The operative procedures are performed using standard techniques. Regional and/or local anesthesia is used for all forearm accesses and for the autogenous brachiocephalic accesses, while general anesthesia is used for the autogenous accesses and whenever it is anticipated that an additional vein segment will be harvested from another extremity. Patients with peripheral veins that are deemed too small (<3 mm) for autogenous accesses by the pre-operative noninvasive diameter criteria are re-imaged either immediately pre-operatively or intraoperatively after induction of anesthesia and the resultant vasodilation. We have been impressed with the variability in the vein diameter measurements during serial imaging performed on different days and have attributed it to the patients’ volume status and the changes associated with hemodialysis. Alternatively, the veins can be dissected and examined directly. The peripheral arm veins that are insufficient length but of suitable diameter can be augmented with a segment of saphenous vein. This occurs most commonly when constructing a brachiobasilic access and the length of the usable basilic vein is not sufficient to transpose subcutaneously over the lateral aspect of the biceps muscle. Admittedly, this sacrifices a segment of saphenous vein that may potentially be required later for arterial revascularization. It is frequently necessary to remove the thrombosed prosthetic grafts used for previous accesses to facilitate the arterial anastomosis and tunneling the new one. This is particularly relevant for patients with complex access problems who have had multiple previous procedures.
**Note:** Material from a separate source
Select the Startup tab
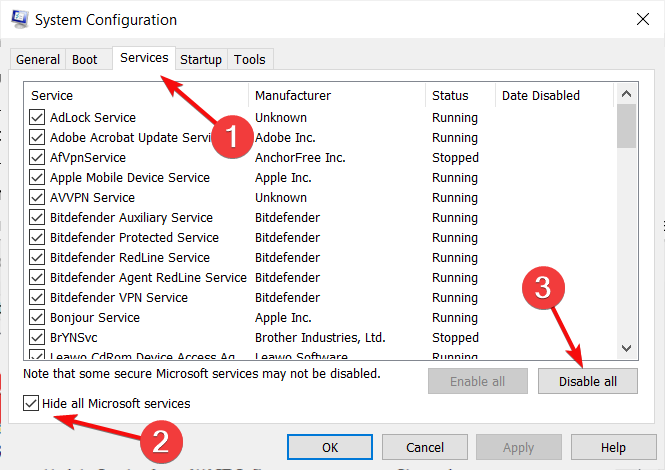The image size is (665, 470). click(201, 60)
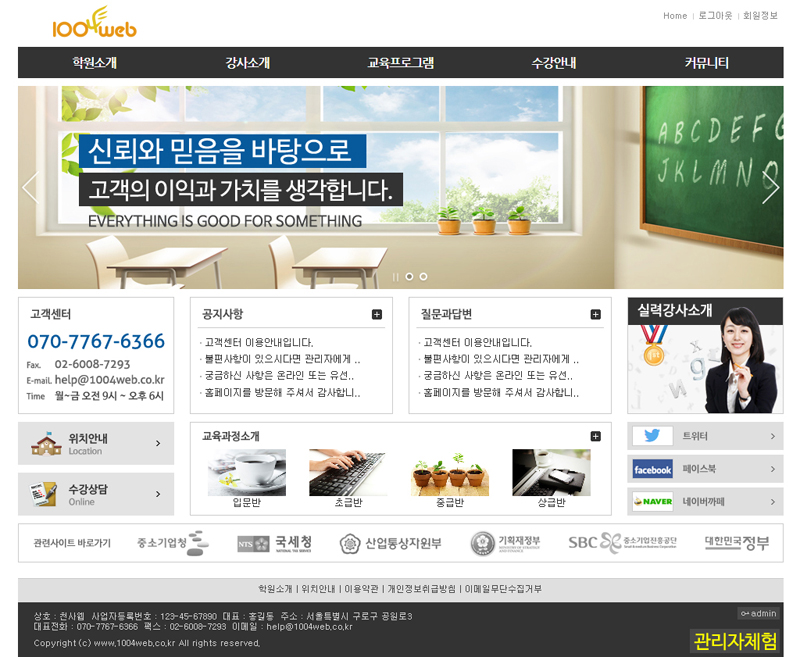Open the 학원소개 menu
This screenshot has width=800, height=657.
pyautogui.click(x=94, y=63)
Patients are seen in the outpatient clinic within 2 weeks after their operative procedure and at monthly intervals thereafter until their accesses are usable for dialysis. The autogenous accesses must be both sufficiently dilated before the technologists can consistently cannulate the lumen and must be arterialized to sustain the repeated trauma of cannulation. We use 5 to 6 mm as the diameter criteria for initiating dialysis. Unfortunately, there are no means to assess the integrity of the access wall. Autogenous accesses that fail to dilate and those without a thrill are imaged with either a fistulogram or an arteriogram/fistulogram/ venogram. The choice is contingent upon the clinical suspicion, with the latter reserved for those patients in whom an arterial inflow problem is suspected, because the extent of the access including the arterial anastomosis and central venous runoff can usually be obtained by direct cannulation of its proximal aspect. Additional open surgical or endovascular procedures are performed as necessary to facilitate maturation of the access.

Temporary, tunneled catheters are used for hemodialysis until the new accesses are
suitable for cannulation. Indeed, the use of these temporary catheters affords the luxury of time to allow the autogenous accesses to mature. The complications associated with these catheters are well known, and every attempt is made to minimize their use. Ideally, all patients should have their accesses constructed far in advance of their anticipated dialysis start date, although this consideration is irrelevant in most patients with complex access needs, because they are usually actively dialyzing.